# What's best for sealing painted countertops?



## bscott1238 (Dec 19, 2008)

Hello! I recently painted my countertops, and I'm having a little trouble. The guy at Home Depot said to use Polycrylic, which I did, but given what I now know (that Polycrylic is water-based and therefore not waterproof), it seems that was a bad recommendation! Now, when water gets on the countertops, it turns the polycrylic white again until it re-drys. What would be the best sealant for me to use that's not outrageously expensive? I thought about bar top resin, but that stuff's really expensive. Should I just try regular oil-based polyurethane or maybe the Helmsman poly that's made for indoor or outdoors? I don't eat my food directly off of the countertop or ever place raw foods on my countertop (I have a nice big butcher block cutting board for that), so I'm mainly just concerned about durability. I know it won't last forever, so if this is something I need to do every couple of years, I'm fine with that.
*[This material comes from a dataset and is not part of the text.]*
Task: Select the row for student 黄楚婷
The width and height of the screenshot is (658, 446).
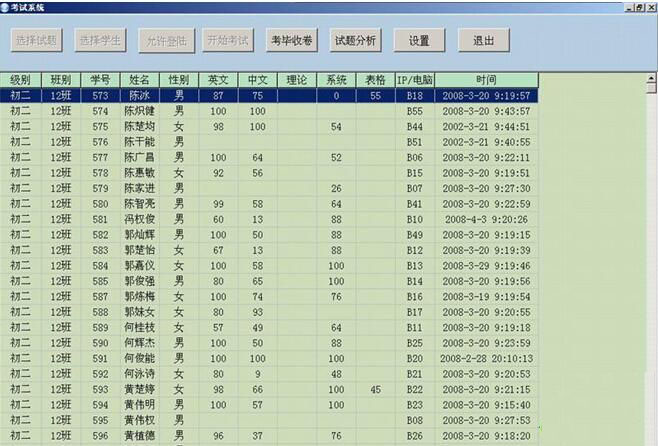Action: tap(139, 389)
See the attachment to see my countertop. Aside from this problem, I think they turned out great.


----------



## chrisn (Dec 23, 2007)

spar varnish, maybe?


----------



## slickshift (Aug 25, 2005)

bscott1238 said:


> The guy at Home Depot said...
> ...it seems that was a bad recommendation!


...:whistling2:
Yeah it's amazing how many times those statements appear together
(No offense to any of our friends in orange who actually give good advise, but you must realize you are a rare find at the Big Orange)

Truth is, bar top resin is really your best bet for your app.

Check your local Paint Store and see what they have available
Check the sq. ft. coverage of the products, it may not be cheap, but it may not be as bad as you think
You also should get much better advise at your local Real Paint Store :wink:


----------